ソラ「それはありがたい。では、我々の求める領土はこの地図を見て頂ければ」
ソラは外交官に合図すると、外交官の一人が机の上に地図を広げる。
そこには、講和会議後の連盟と共和国の領土範囲が記されていた。
これを見た二重帝国側は皆、怪訝そうな表情を浮かべる。
オリーヴ「これは、講和会議終了後の連盟と共和国の勢力圏ですか?そちらの求める領土はどこに……?」
ソラ「いえ、厳密には違います」
オリーヴ「違う?」
ソラ「”講和会議終了後の”ではなく、”我々の要求が通った後の”地図です」
オリーヴ「え?」
「なに?」
「どういう?」
ソラの言葉の意味が理解できなかったのか、オリーヴや大臣たちが声を上げて質問する。
ソラは笑みを浮かべながら、
ソラ「帝国は、へイヴリ共和国及びウオゲント連盟全土の割譲を要求するつもりです」
???河帝国 首都惑星樹球 総統官邸
官邸のなかにある大きな部屋。シャンデリアで部屋を照らし、いくつもの絵画が壁に飾られている。

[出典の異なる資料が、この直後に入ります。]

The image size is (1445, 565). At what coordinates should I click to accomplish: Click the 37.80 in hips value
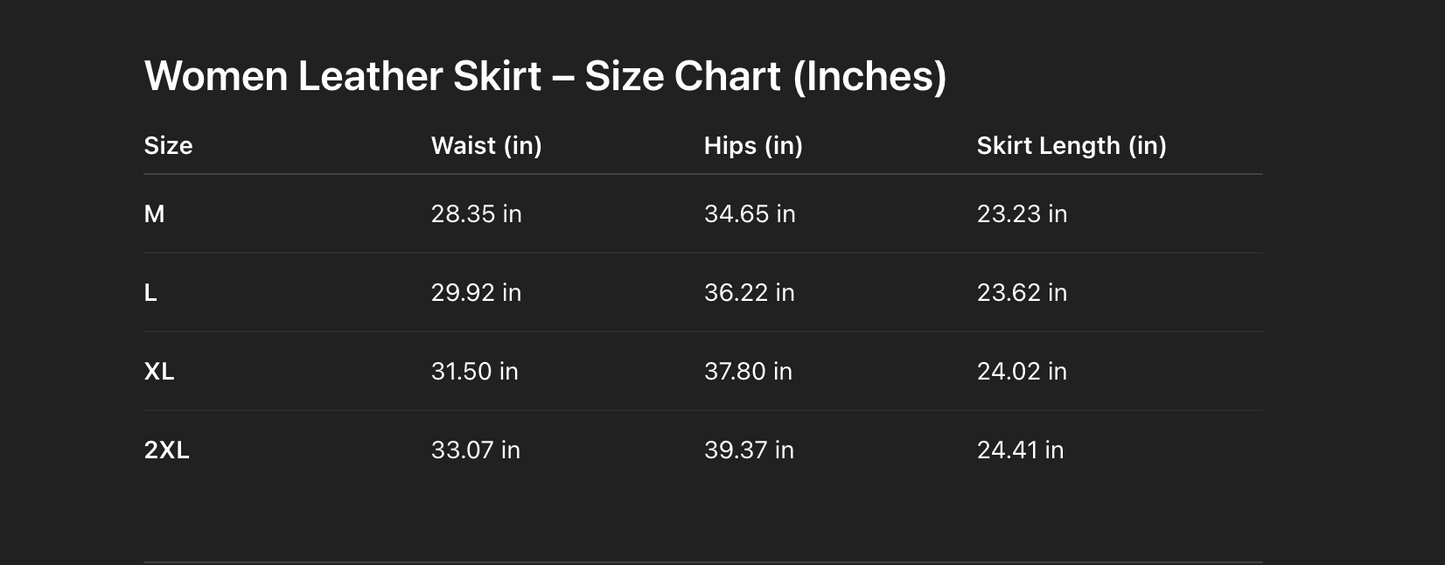(x=748, y=371)
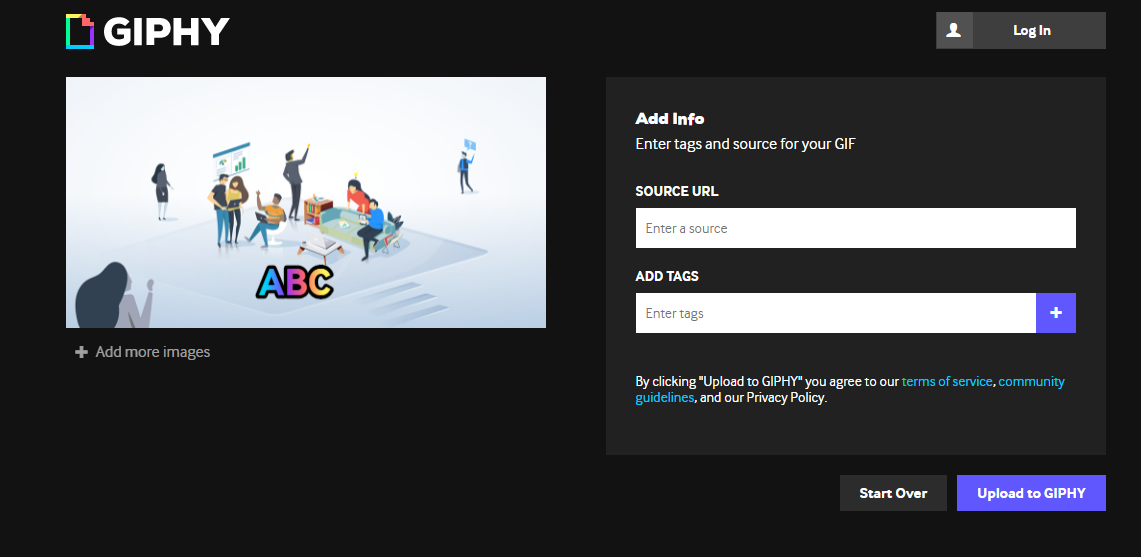Viewport: 1141px width, 557px height.
Task: Open the terms of service link
Action: pos(946,381)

そのなかで、丸い机を囲むように椅子に座っている八人の人がいた。全員の眼には、金色に輝く三本足の烏の模様が浮かんでいる。
?〔で?どうだったのさ?〕
白虎〔どうって?〕
?〔おいおい、わかったことを聞き返すな〕
真っ白で大きなとんがり帽子を被り、腕を組んでいる女性が聞くと、白虎は顔を俯かせながら聞き返す。
二振りの刀を提げた男性がそれを見て口を開く。
?〔枢機閣下の状態だよ。箝口令を敷いて、同胞たちには知らせないようにしてる、あれだ。今じゃ、対応に追われて政治首脳部はバタバタとしてんぜ〕
白虎〔やっぱりか。まあそりゃ、種が絶滅しかねないからね。バタバタするのは当然か……。僕が見た限り、恐らく聖樹波妨害装置が関係してるんじゃないかな〕
?〔はあ?ありゃ何万年も前の遺物でしょ。それに、前の大戦で全て破壊したはず。こういう時は頼りになるとはいえ、あんたの勘違いじゃないの?〕
白虎の向かいに座る、椅子の笠木に左腕の肘をかけた長髪の女性が、カップに入った飲み物を飲みながら答える。
白虎はそれを見て、椅子の下に置いてあった鞄から数枚の紙を取り出すと机に置いた。
白虎〔転移を終わらせた後、本部に戻って調査員を派遣するよう頼んだ。この二人は送られた調査員だね〕
二枚の紙を持ってわかりやすいように皆に見せる。
そこには、釣り目とたれ目の二人の男性に関する情報が書かれていた。
?〔ああ、あの二人か。これなら過剰戦力だね〕
?〔で、残りの奴が報告資料か〕
白虎〔そうそう〕
白虎は資料をユラユラと揺らし、その中の一枚だけを持つと、文章の中の一部を指さして言う。
白虎〔あの二人からの報告資料でも、聖樹波妨害装置のことが言及されてる。予測の域を超えないけど、多分間違いないんじゃないかな〕
?〔……そうかい。となると、それの存在は確定としたうえで動いたほうが良いな〕
白衣を身にまとい、白銀のような髪を後ろに流した妙齢の女性が、か細い声を出す。
その隣にいる大男がため息を吐く。
?〔あ~あ。また奴らと戦うのか?勘弁してくれよな……。しゃあねえ、それじゃ向かうか。オストラントに〕
顔の左側に切り傷がある彼がそう言って立ちあがると、残り七人も立ちあがって部屋を後にする。
キーという扉の閉まる音がなり、静寂が訪れた。